TB: I was referring earlier to that long term virtuous cycle, and when you think about that and then you put into the equation what’s happening at MIT all the more reason for even these companies that are coming up from Silicon Valley and establishing engineering centers here to step up and contribute, and not poach in a way that diminishes what you’re doing.

Levy: Yeah. Well, we have a great … despite the … poaching is a pejorative word, but we have a great relationship with all of these companies. And one thing to know is that increasingly, we need to have relationship because some of the resources we need cannot be found locally. For lots of AI research, for example, you need access to special hardware; these are called GPUs or TPUs, or whatever. But they’re special purpose hardware devices that are used to accelerate machine learning, training in particular, and other things.

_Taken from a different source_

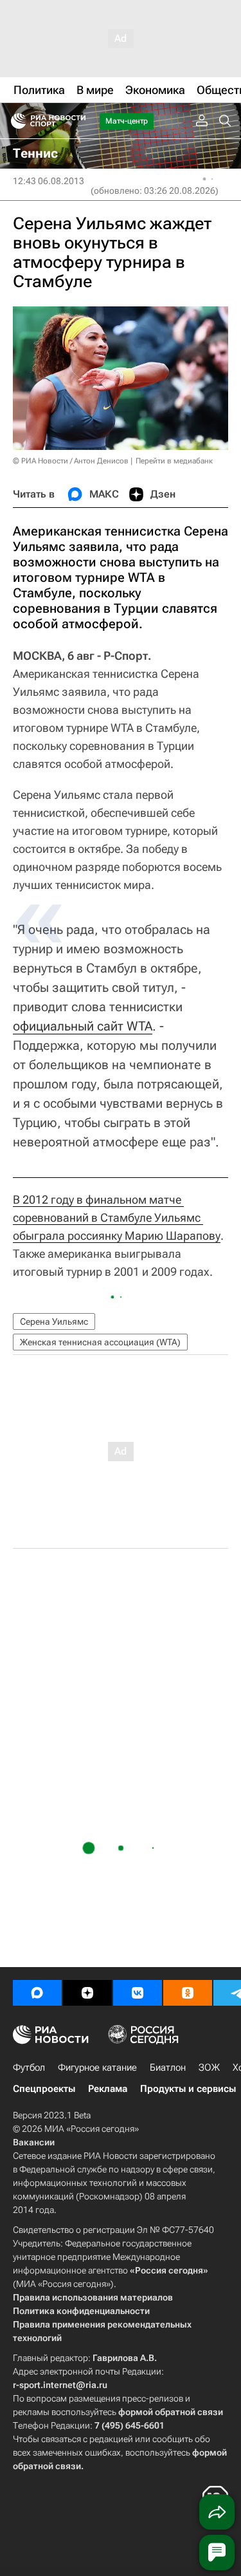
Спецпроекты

If you’re at Google and you want to solve a hard problem, you can say I need 50,000 GPUs. We don’t happen to have, we don’t have enough power on campus to have the numbers that these people have. And so having access to that, having access to data, and having access to the problem set, understanding the problem set of industry is important to us, so we want to have a relationship with these companies, and we do. But there has to be a balance, and we need to be able to continue to do research, hire good people, keep those people, and to teach our students the skills that industry wants.

TB: Well, Hank Levy, best of luck, and thank you for being here. And I’m looking forward to seeing what you do after you close the office door and figure out what’s going on in those research papers.

Levy: Thank you, Todd. That was fun. I really appreciate it.